Thursday was the big banquet for the school, the graduating and the continuing students all together under one area. There was hearty eating. There was speeches. Mostly, it was a whirl of pure unadulterated celebration. And there was a moment when Tom and I were bent dancing to music in the end of it, where I was attempting to mimic his intentional bend, smile and step, there was an instant when I knew whatever it was that was happening was how things are supposed to be during these times. Not a state of static pensive fear-eyed preservation, but a motion of vibrancy and love. The stress was absent for once, like an afterlife, so I was three years thus thankful-in-step with him, laughing because it was easy.

I have come to know hype here. There are too many dance clubs and loudspeaker churches in the area to know that there is such a thing as too much enthusiasm. But there is something to be said about holiness and rightness in our care for one another when two friends can move in a motion that leaves no doubt. It was like a differently thunderous, less exact, and more rinsing version of saying 'I love you', and I'm not sure I'll ever be the same.

9 July 2008 11:21pm

I took an afternoon to sweep the conspicuous dust off the painted concrete floor and shelve the papers and clothes. I poured popcorn into a bowl, sliced mango and banana, and two nights ago had a graduation party with some friends. Packed in that little Q7 room were five Kenyans, an Ethiopian, two Americans, a Korean, a Brit, and a German. We sat and talked about the past year, its highs and lows. We gorged on copious popcorn. Lots of difficult and funny stories were shared about professors, about dating, and about living at NEGST over the past years. It was ten thirty at night when most left. I sat on my bed for the stillness of an hour afterward, awash in realization that this was really all I had wanted.
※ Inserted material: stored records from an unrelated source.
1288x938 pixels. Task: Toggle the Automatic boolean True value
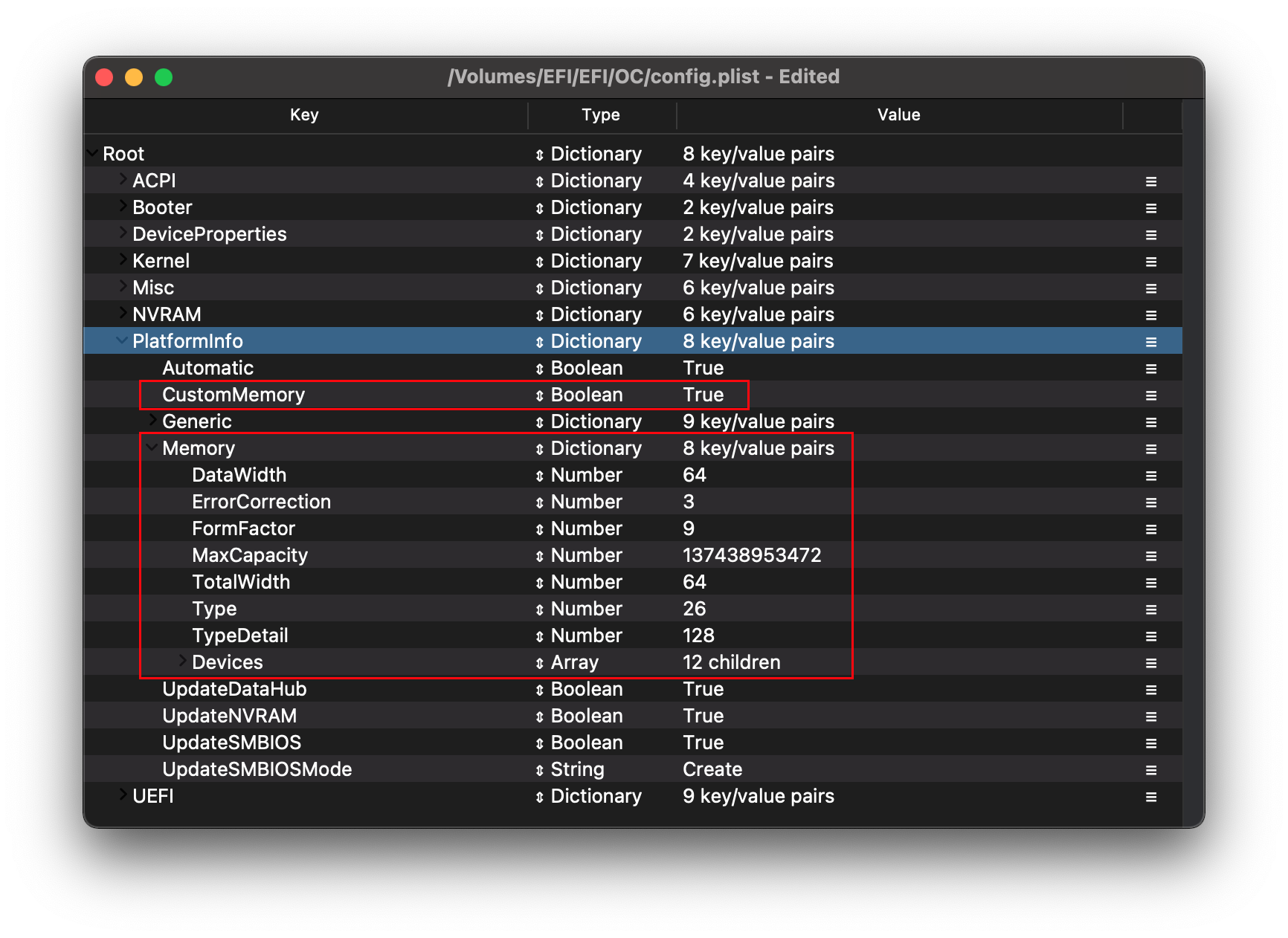703,369
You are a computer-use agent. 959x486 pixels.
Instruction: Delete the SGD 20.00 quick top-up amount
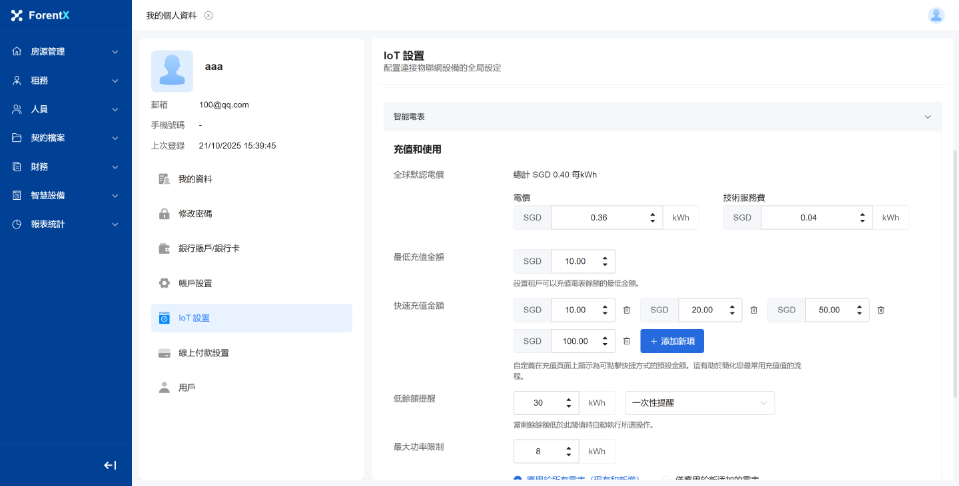pos(754,310)
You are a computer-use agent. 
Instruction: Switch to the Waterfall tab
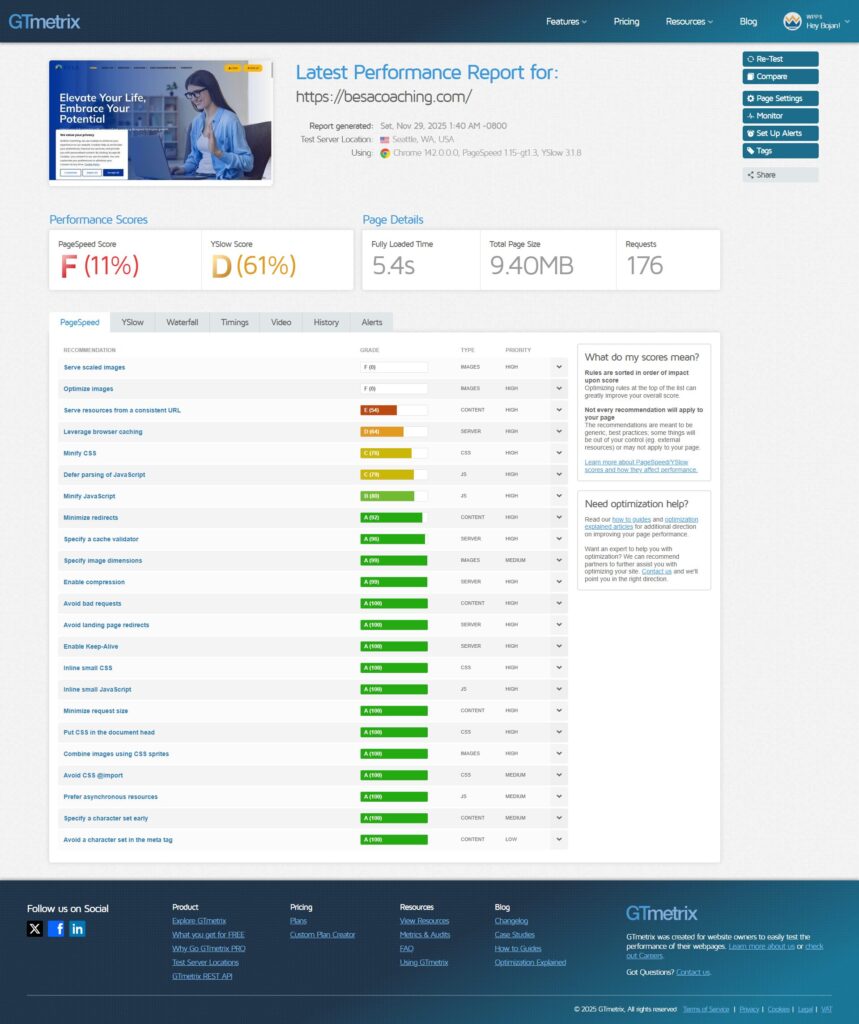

Like any who have crosscultural experience, I've had painful times where I felt disconnected here, doubting my usefulness and importance to this community and the people lives within it. Like I didn't matter. But sometimes, and thankfully during this ending time, I am blessed to know that I have good friends who I can talk to about important and unimportant stuff. I know this reads a little like some quest for self-worth. But honestly, sometimes its so good to throw an invite and people just come.

7 July 2008 11:09pm

Back in October I found myself following a priest down the stairs to a church carved into bedrock below. We were instructed to remove our shoes, the girls had to cover their heads, and he led us into the sanctuary of the rock hewn Adadi Mariam Church. Built in the 13th century, pictures of Jesus, Mary, and various Ethiopic saints littered the walls in popping colors and dramatic eyed relief. He relayed the various tenets of the place, mentioning the monks who lived in the compound above the stairs. He cracked open a handwritten bible in the ancient language of Ge'ez with thick vellum pages, a type of archaic paper made from animal skin, and on which the gospels were also originally written. When I asked if we could enter the Holy of Holies, the most revered section of the church, he gave a quick no and began to show us outside. Saying we were followers of Jesus like him, I asked if he could maybe just describe it to us. He harshly responded that such a thing would be blasphemous, curtly locking the sanctuary door. On the way out we passed by monastic huts, men standing in a lethargic composure of prayer or in quiet observance towards our visit.

There was such a breathtaking beautiful antiquity about that church, and it spoke of the long narrative that God has been working throughout the past two thousand years. It seems God has been quite at work in many variants of church before this modern era. But mostly that place rattled of listless religiosity and tenderless orthodoxy. Perhaps it has some moments of revelation and life in the one time per year where people open up that Holy of Holies, and maybe an occasional daily nodding prayer routine of a monk is sewn with seeds of world redemption and revolution. But mostly that temple was burdened in the life choking lawfulness that Jesus was so angry towards.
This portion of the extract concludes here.